Não há nada de mau em aprender essas coisas. Em certos momentos, é até obrigatório. Mas, quando essa escalada aos altos píncaros se faz saltando sobre a exigência preliminar do arraigamento consciente na realidade pessoal e histórica imediata, o resultado é aquela mistura indigesta de requinte aparente e tosquice profunda, que tão bem caracteriza o pseudo-intelectual do Terceiro Mundo.

Partindo dessa falsificação de base, o que parecia uma estréia promissora vai aos poucos se corrompendo e se prostituindo até descer à vigarice ostensiva, que mesmo os leitores sem muita cultura acabam notando.

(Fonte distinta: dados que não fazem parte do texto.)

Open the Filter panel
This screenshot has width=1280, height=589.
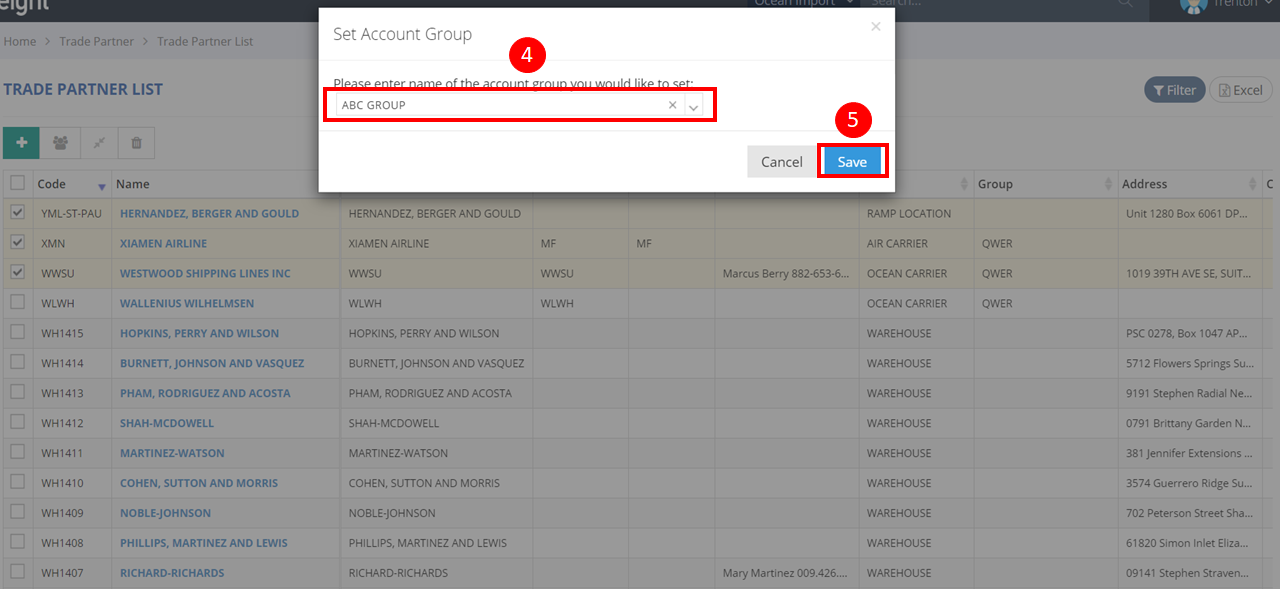click(1174, 90)
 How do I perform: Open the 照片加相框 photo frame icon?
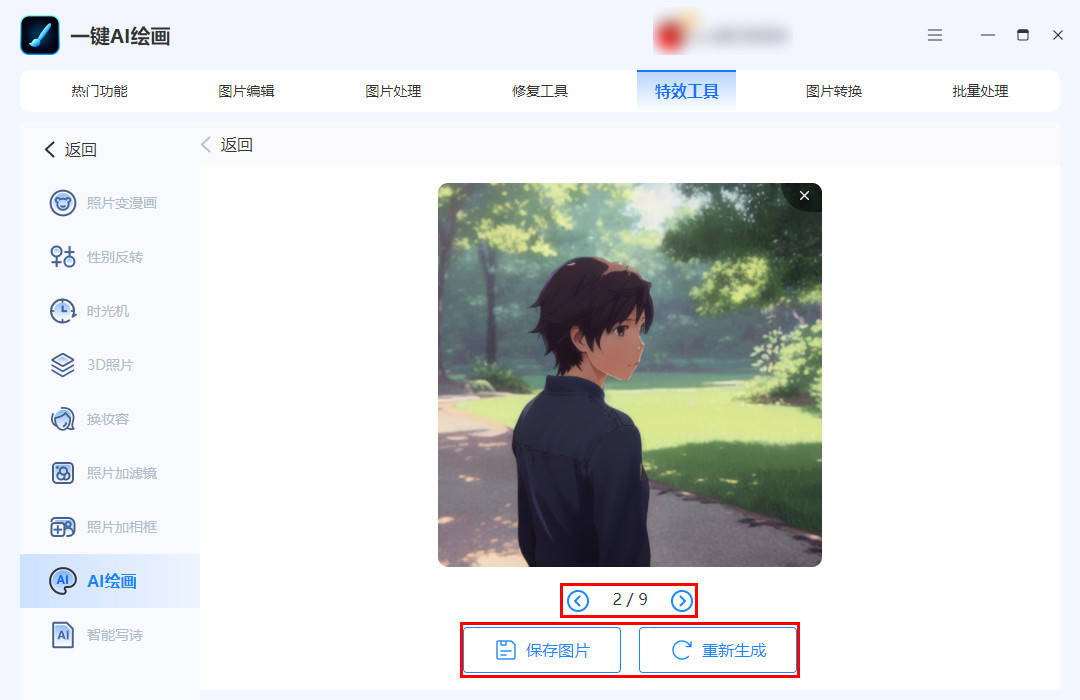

Esse mal, que afeta até os mais inteligentes e esforçados, se exterioriza em mil e um sintomas, dos quais não é o menos signicativo o mau gosto, o estilo ao mesmo tempo entojado e capenga da sua escrita. O sr. Júlio Lemos, por exemplo, cujo talento inato para os estudos filosóficos eu seria o último a negar, estraga tudo quando tenta compensar o seu parco domínio do idioma com o apelo reiterado a expressões inglesas perfeitamente desnecessárias, só para se dar ares de professor da Ivy League. Leiam e verifiquem. O homem não tem sentimentos mesclados, tem mixed feelings. Não tem uma questão a resolver, tem uma issue. E assim por diante. Termos estrangeiros usam-se quando têm uma conotação inimitável em vernáculo ou quando são expressões técnicas consagradas, como habitus ou Dasein. Fora disso, são pura frescura, coisa de subdesenvolvido.

Falo do modo de escrever porque nada revela melhor o estofo interior de uma alma. A matéria pode ser colhida em leituras, às vezes em qualquer manual ou dicionário de filosofia, mas o estilo, doa a quem doer, é o homem.

Também não me refiro ao sr. Lemos em particular; há centenas como ele. O sujeito começa com esses vícios e uns anos depois está pronto para aprender a se esconder pelos cantos, como um rato, sempre que comete alguma asneira que não é homem bastante para confessar. Da afetação à empulhação o caminho é bem curto.